İnsanlar arasındaki farklılıklar; doğal, toplumsal ve bilince dayanan her olay ve olguyu, bütün ötekilerden ayıran özellikler şeklinde tanımlanmaktadır. Bu farklılıkların bir kısmı doğuştan kazanılırken, bir kısmı da sonradan edinilmektedir. Yaşamın her alanında bir arada bulunmak zorunda olan insanların sahip oldukları bu farklılıklar, bazen doğal olarak gerilimlere neden olabilmektedir.
Ancak bu farklılıkların toplumsal yaşamda etkin bir biçimde yönetilmesi, refahı arttırabildiği gibi daha hoşgörülü ve saygılı bir ortamın oluşmasına büyük oranda katkı sağlayabilmektedir.

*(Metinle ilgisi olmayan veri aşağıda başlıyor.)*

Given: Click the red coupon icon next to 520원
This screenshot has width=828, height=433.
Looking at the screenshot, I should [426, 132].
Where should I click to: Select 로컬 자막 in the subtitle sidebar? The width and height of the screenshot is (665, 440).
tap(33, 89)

Günümüzde toplum yaşamının tüm alanlarında yönetilmesi gereken bir olgu olarak değerlendirilen insan farklılıkları, örgütsel ve kurumsal yapılar için daha da önem kazanmaya başlamıştır.

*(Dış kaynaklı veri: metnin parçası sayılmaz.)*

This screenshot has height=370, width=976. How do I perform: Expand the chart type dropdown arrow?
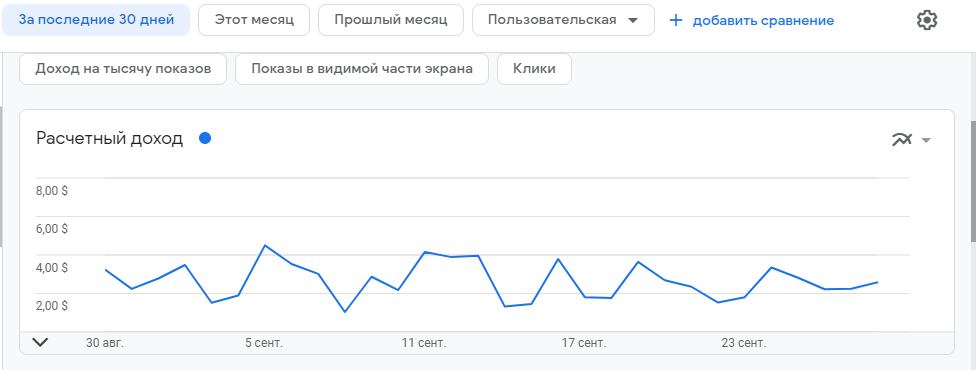926,140
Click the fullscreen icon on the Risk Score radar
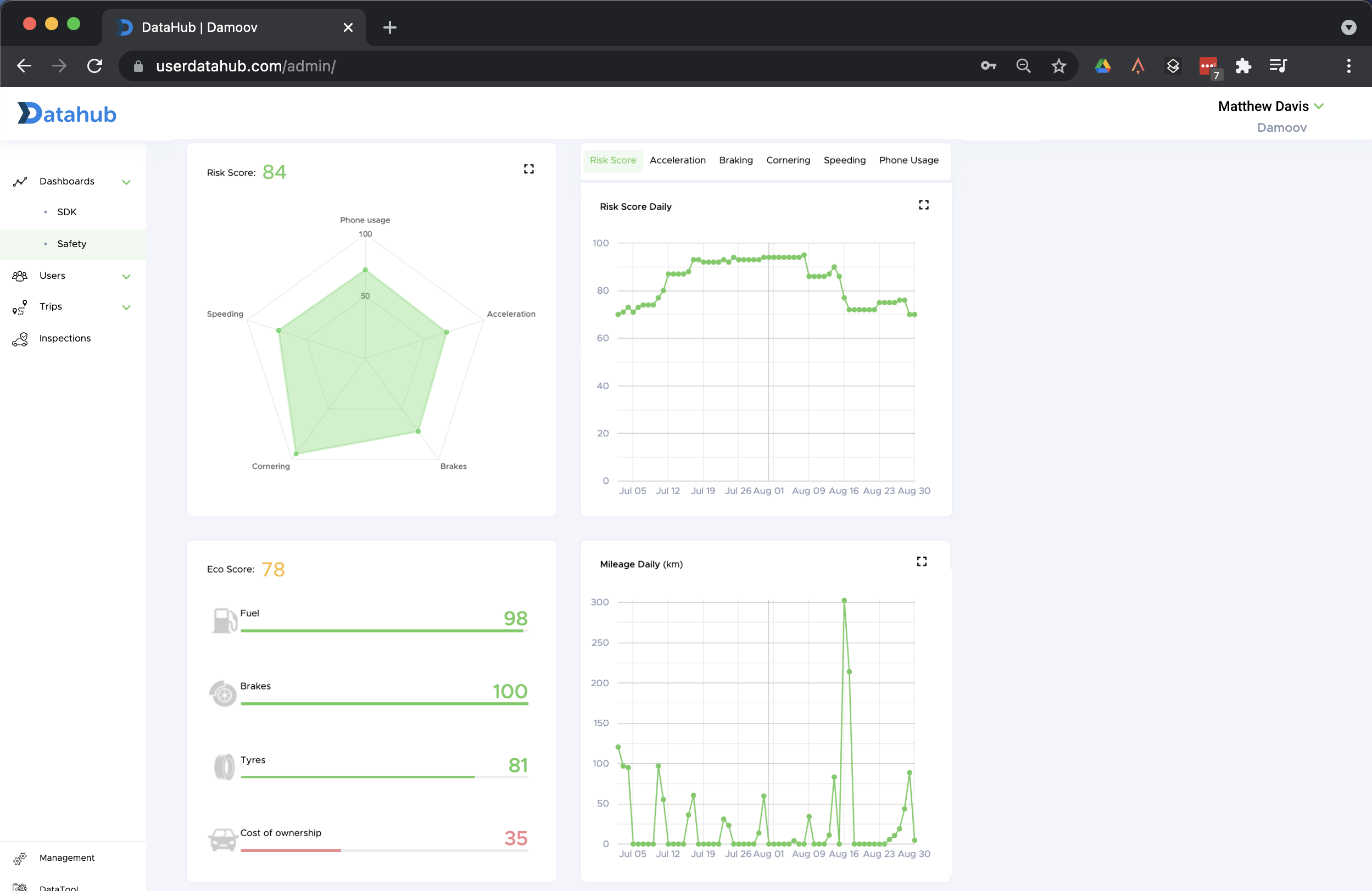Viewport: 1372px width, 891px height. (528, 169)
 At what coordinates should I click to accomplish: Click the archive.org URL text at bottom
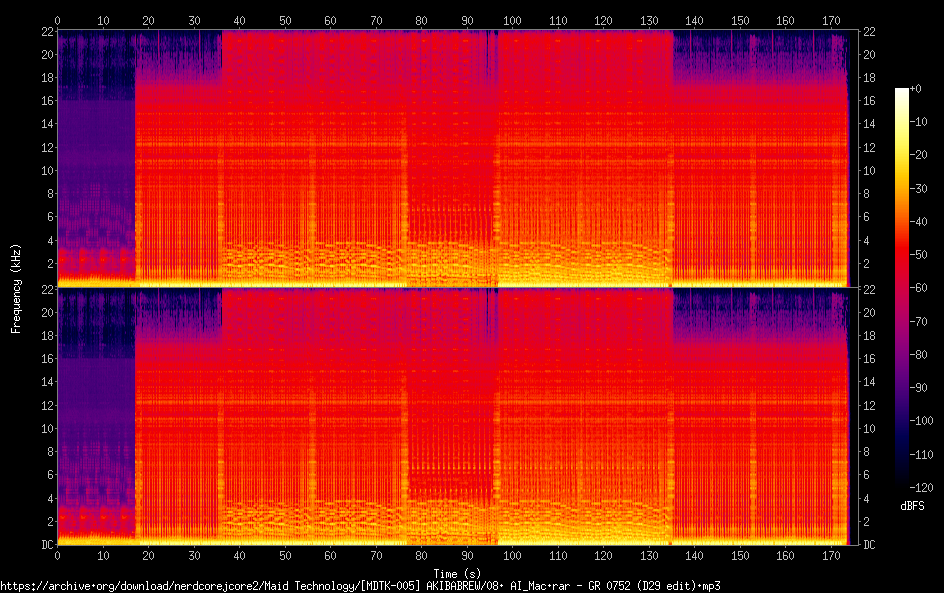point(360,585)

Artık her alanda rekabetin ve çeşitliliğin hiç görülmemiş düzeyde arttığı bu çağda, fark yaratabilmenin sırrı, farklılıkları fark ederek yönetebilenlerin düşünme ve uygulama yeteneklerine bağlıdır.

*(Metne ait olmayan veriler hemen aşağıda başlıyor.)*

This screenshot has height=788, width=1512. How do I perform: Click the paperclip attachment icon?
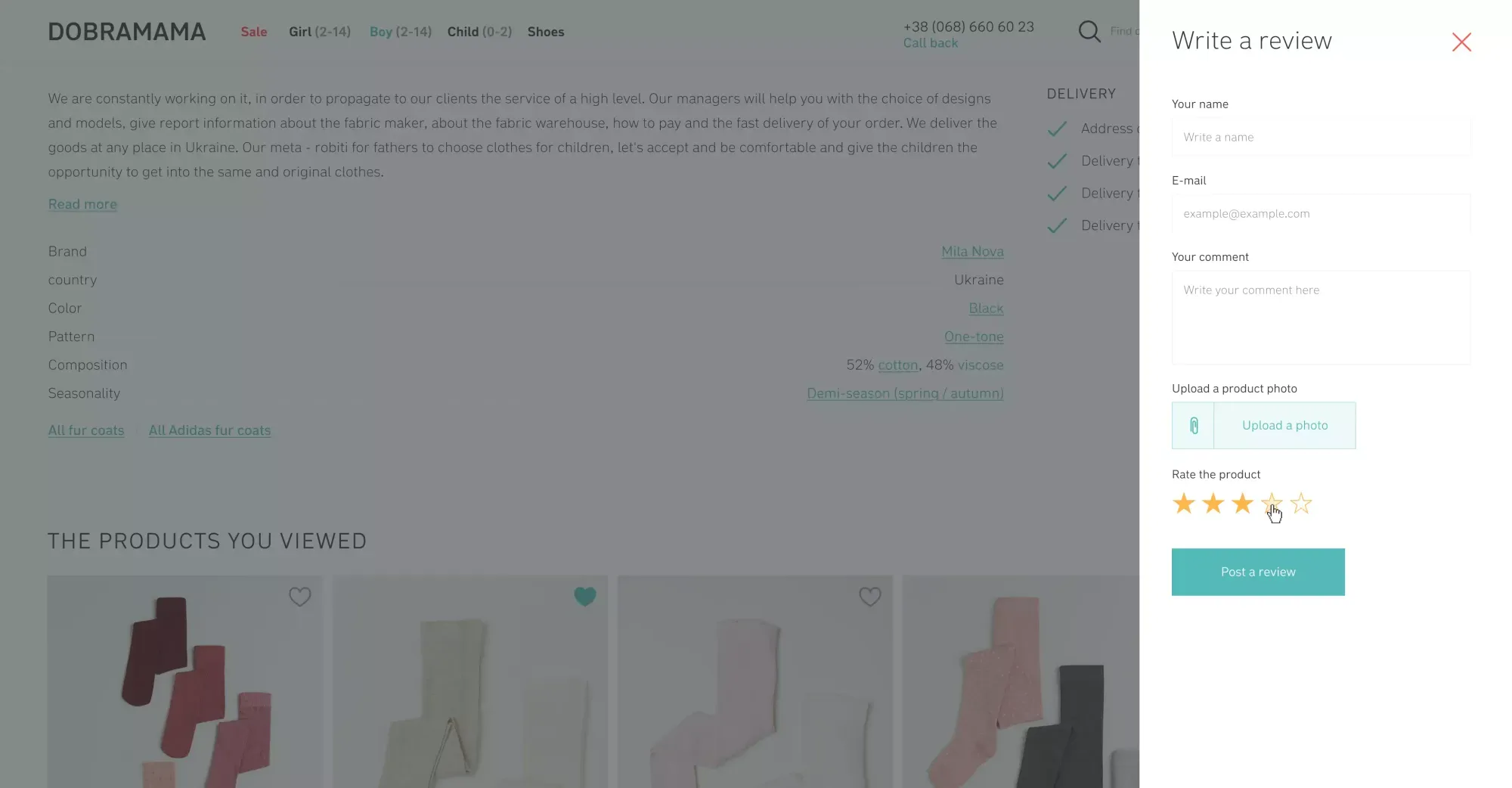[1193, 425]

Bu sürecin yönetilmesinin altında; her kademedeki çalışanın farklılıklarına ve benzerliklerine değer veren, onların tüm potansiyellerini örgütün stratejik amaç ve hedeflerine katabilen bir iş ekosistemi yatmaktadır. Çünkü bu yaklaşım, onların çalıştıkları organizasyonu geliştirme ve iş problemlerini çözebilme yeteneklerinin artmasına da olanak tanıyacaktır.
Bunun aksine, farklılıkları anlamaya çalışmak yerine kişileri kendine benzetme eğilimleri, yönetim açısından yapılacak en büyük hatalardan birini oluşturacaktır.
Yapılan bazı araştırmalar; farklılıkların fazla olduğu ortamlar için başarılı çalışma koşullarının yaratılmasında, insanların “kültürel zekâlarının” etkili olduğunu ortaya koymaktadır.
O halde kültürel zekânın en önemli işlevlerinden birinin “farklılıklardan değer yaratmak” olduğunu söyleyebiliriz.
Ne dersiniz?...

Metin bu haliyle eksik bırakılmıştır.